Lillian felt they would live out something new. They had first known each other in New York when Lillian was disconnected from Larry. Jay had left for Paris because he wanted to live near the painters he admired. Lillian’s engagement took her there for several months each year. New for her, this total acceptance of all life, ugliness, poverty, sensuality, Jay’s total acceptance, lack of selectivity or discrimination or withdrawals. Lillian thought him a gentle savage, a passionate cannibal. Motherhood prepared Lillian for this abdication of herself. Lillian adopted all his infatuations and enthusiasms: she sat with him contemplating from a cafe table the orange face of a clock, the prostitute with the wooden leg; played chess at the Cafe de La Regence at the very table where Napoleon and Robespierre had played chess. She helped him gather and note fifty ways of saying drunk.
She abandoned classical music and became a jazz pianist. Classical music could not contain her improvisations, her tempo, her vehemences.
She watched over Jay’s work, searched Paris shops for the best paint, even learned to make some from ancient crafts. She watched over his needs. She had his sketch book silk screened and carried the Portfolios to New York and sold them. People were asking questions about Jay. They laughed at his casual gifts to them, loved the freedom, the unbound pages, the surprises, which gave them the feeling they were sharing an intimate, private document, like a personal sketch book.
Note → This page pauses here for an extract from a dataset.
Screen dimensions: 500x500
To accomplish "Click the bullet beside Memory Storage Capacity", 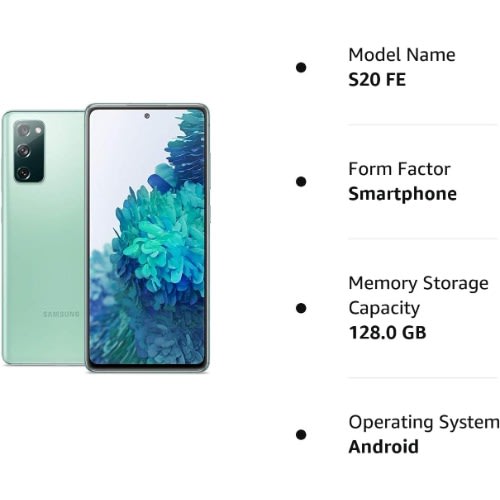I will click(x=301, y=308).
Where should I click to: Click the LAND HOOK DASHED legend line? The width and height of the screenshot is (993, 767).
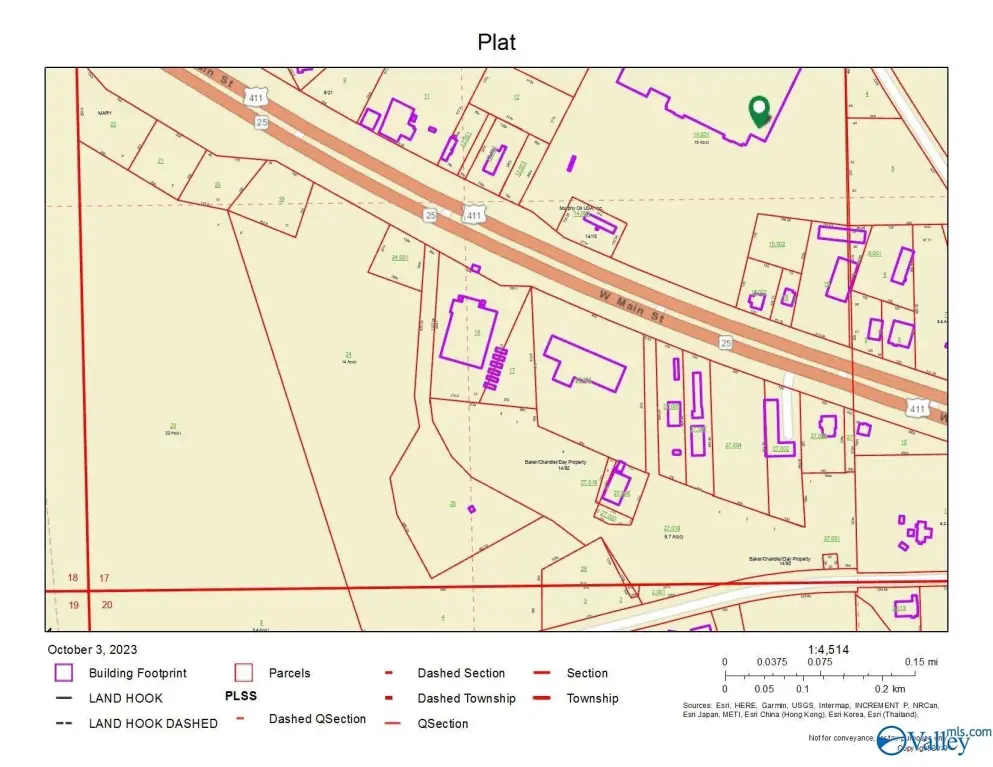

His rooms remained the same everywhere: the plain iron bed, the hard pillows, the one glass. They were illumined by orgies: let us see how long we can make love, how long, how many hours, days, nights.
When she went to New York to visit her children, he wrote to her: “Terribly alive but pained, and feeling absolutely that I need you. But I must see you soon. I see you bright and wonderful. I want to get more familiar with you. I love you. I loved you when you came and sat on the edge of the bed. All that afternoon like warm mist. Get closer to me, I promise you it will be beautiful. I like so much your frankness, your humility almost. I could never hurt that. It was to a woman like you I should have been married.”